Every year, I make chili for our ministry Christmas party. Of course, what most of us call chili is actually chili con carne – peppers with meat.
This is the time of year when we celebrate the incarnation – the reality of God in the flesh.
God “con carne.” God in the flesh.
Seeing God’s Glory
In the beginning was the Word, and the Word was with God, and the Word was God…. The Word became flesh and made his dwelling among us. We have seen his glory, the glory of the one and only Son, who came from the Father, full of grace and truth. John 1:1, 14
For in Christ all the fullness of the Deity lives in bodily form. Colossians 2:9
Christ became a man, the visible image of the invisible God so that we could see his glory. As we read the biographies of Jesus, where do we see His glory? Maybe it is when Jesus knelt beside the woman caught in adultery and said, “Neither do I condemn you. Go and sin no more.” Or when Jesus put his arm around a leper, both healing and loving him. Or when Jesus went to the homes of Levi and Zaccheus, to demonstrate God’s forgiveness and acceptance.

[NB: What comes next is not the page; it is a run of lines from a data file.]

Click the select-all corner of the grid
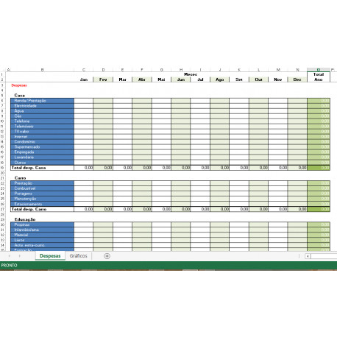Screen dimensions: 337x337 coord(2,70)
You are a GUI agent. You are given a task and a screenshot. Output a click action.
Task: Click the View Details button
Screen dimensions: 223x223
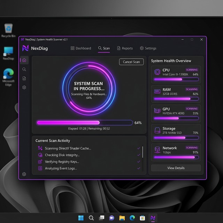[176, 168]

Jesus’ glory was full of grace and truth. Grace that offered acceptance and forgiveness and entrance into God’s Kingdom. Truth that called to repentance and change and a life that sought first God’s Kingdom and righteousness.

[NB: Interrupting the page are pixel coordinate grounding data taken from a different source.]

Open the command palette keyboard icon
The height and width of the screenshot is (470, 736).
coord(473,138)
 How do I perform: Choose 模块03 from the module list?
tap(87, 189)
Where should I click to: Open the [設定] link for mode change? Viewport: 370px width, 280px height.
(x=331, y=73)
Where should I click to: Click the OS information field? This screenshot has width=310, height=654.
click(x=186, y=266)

Christmas should be the awe-filled celebration of God in the flesh, His glory in a body, grace and truth lived out among us.
Incarnation as a Way of Life
But the incarnation is not just a piece of theology. It is a practical way for us to live, to manifest God to the world that we live in.

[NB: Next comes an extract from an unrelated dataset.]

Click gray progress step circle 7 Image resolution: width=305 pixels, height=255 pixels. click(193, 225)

Whoever claims to live in him must live as Jesus did. I John 2:6
We are to be the physical, personal manifestations of God in our world. We are the Body of Christ. Just as Jesus demonstrated the glory of God to the world through the incarnation of grace and truth, we are called to do the same. We are called to lives of incarnation – filled with the Spirit of God as we reveal grace and truth to our world.
But incarnation is costly. It was for Jesus. It will be for us. We won’t best incarnate grace and truth by just doing church with our friends, who think and act and believe like we do. If we are to demonstrate grace and truth to those who most need to experience them, we are going to have to be willing to lay some things aside. This such as privilege, preferences, comfort, fear, self, reputation.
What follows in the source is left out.